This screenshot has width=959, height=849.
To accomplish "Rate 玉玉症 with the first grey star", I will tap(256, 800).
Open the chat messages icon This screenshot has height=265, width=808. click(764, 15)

----

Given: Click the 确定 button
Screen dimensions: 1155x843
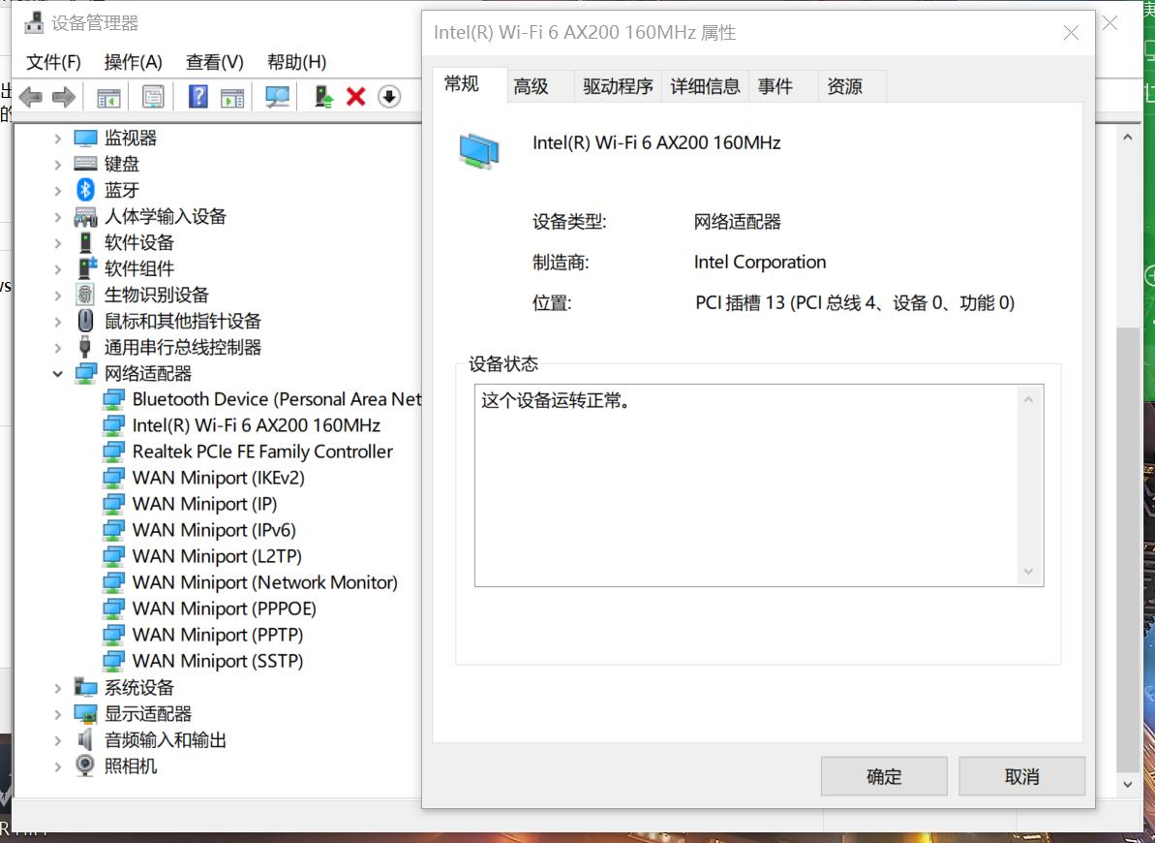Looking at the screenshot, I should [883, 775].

----

## [YOUR GOAL]
In the listing, find all lines with the string "width" and copy them.

## [SOLVED EXERCISE]
This screenshot has width=959, height=849.
Open the chat messages icon This screenshot has height=265, width=808. click(764, 15)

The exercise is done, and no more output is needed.